WORK REQUIRED: Go through the data and say how many lines include the string "agent"; return only the figure.

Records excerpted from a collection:
····················

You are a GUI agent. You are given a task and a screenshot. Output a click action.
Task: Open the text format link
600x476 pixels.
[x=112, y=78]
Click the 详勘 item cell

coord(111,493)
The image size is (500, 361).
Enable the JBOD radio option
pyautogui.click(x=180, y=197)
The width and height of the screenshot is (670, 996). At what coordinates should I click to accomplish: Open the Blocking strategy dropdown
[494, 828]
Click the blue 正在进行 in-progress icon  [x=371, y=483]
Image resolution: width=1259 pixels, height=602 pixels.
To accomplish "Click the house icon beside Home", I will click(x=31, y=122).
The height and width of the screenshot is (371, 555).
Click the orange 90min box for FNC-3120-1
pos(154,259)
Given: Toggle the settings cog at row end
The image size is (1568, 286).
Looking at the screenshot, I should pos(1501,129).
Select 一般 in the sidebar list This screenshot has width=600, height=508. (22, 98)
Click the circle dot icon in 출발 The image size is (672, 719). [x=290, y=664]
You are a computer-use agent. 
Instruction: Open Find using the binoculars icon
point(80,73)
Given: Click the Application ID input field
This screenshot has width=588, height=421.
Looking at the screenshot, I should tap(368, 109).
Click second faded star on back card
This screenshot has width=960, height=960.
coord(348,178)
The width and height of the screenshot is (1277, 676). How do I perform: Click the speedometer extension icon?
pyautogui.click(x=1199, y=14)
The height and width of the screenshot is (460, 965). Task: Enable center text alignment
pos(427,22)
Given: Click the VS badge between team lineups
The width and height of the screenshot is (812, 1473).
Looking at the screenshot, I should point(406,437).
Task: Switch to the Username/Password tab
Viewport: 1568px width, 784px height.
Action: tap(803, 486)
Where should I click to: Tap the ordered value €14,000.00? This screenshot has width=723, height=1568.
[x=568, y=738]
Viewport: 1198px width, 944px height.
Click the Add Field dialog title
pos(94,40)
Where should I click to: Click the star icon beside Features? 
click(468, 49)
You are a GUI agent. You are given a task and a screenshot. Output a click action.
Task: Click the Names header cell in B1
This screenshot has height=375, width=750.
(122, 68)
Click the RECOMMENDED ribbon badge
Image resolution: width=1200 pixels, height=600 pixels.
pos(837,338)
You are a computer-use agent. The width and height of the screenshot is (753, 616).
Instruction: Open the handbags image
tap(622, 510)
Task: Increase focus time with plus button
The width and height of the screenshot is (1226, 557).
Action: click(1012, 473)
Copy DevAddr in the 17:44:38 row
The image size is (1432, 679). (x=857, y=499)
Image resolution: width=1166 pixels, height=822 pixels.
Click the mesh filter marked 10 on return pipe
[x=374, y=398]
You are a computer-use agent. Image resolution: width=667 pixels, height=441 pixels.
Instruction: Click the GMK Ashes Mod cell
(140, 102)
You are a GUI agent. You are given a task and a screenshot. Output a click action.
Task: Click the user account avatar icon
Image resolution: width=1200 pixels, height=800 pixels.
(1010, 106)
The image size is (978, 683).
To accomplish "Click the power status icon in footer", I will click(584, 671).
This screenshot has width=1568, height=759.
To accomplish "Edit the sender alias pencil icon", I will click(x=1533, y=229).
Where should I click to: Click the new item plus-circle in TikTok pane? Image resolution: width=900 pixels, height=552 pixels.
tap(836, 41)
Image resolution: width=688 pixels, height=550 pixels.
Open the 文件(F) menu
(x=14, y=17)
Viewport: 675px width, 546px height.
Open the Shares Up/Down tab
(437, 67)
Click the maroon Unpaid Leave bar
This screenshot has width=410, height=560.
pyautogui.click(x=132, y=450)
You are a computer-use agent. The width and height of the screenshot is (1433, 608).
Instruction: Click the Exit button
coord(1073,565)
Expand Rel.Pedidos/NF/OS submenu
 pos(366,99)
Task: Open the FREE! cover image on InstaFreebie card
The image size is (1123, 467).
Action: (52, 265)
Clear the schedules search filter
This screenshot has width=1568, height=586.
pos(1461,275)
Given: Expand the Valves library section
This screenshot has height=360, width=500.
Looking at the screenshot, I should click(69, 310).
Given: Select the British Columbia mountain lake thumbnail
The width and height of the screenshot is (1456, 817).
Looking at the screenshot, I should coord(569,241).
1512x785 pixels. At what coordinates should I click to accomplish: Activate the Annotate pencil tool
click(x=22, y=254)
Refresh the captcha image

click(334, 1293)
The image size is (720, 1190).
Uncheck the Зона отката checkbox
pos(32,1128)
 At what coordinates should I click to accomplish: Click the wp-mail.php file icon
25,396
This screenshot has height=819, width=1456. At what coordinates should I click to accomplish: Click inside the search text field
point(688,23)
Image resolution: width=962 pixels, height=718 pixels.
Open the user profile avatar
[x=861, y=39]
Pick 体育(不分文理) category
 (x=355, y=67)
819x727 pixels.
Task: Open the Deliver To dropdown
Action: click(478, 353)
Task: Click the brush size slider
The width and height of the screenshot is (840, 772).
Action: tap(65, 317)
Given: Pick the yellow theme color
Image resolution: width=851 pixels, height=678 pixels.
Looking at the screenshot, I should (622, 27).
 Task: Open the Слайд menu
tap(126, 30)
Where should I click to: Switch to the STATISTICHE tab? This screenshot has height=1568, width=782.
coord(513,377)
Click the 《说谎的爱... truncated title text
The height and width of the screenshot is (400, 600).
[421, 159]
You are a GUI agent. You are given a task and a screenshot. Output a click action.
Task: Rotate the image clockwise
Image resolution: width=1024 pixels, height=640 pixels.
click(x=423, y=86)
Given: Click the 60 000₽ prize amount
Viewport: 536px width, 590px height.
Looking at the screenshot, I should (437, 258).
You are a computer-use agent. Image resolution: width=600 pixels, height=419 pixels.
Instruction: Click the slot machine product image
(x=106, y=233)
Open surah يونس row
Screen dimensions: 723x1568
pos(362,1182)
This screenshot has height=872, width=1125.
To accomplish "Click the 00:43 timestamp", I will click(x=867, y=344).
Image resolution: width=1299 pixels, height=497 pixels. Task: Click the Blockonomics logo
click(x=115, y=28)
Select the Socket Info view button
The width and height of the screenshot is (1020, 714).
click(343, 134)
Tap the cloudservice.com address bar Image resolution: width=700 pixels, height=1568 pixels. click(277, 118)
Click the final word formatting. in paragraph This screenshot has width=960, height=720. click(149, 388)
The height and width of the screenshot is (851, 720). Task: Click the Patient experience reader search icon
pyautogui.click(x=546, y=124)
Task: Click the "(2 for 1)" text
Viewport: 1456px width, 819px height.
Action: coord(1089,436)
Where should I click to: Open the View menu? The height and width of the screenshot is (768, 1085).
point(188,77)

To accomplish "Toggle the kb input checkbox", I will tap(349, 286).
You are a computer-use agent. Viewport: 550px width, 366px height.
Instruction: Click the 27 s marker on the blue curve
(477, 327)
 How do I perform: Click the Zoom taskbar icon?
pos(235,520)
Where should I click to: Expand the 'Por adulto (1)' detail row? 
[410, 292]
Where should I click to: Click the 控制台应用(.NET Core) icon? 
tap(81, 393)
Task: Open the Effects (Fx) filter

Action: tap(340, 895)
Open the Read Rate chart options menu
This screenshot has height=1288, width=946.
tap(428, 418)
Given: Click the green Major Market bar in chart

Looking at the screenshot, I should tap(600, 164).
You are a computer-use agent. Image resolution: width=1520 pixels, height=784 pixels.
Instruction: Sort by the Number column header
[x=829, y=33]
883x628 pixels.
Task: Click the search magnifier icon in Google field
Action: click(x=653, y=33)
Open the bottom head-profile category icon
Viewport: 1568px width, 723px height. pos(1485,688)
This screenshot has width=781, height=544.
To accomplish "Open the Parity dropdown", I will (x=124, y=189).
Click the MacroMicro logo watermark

····················

REPLY: 11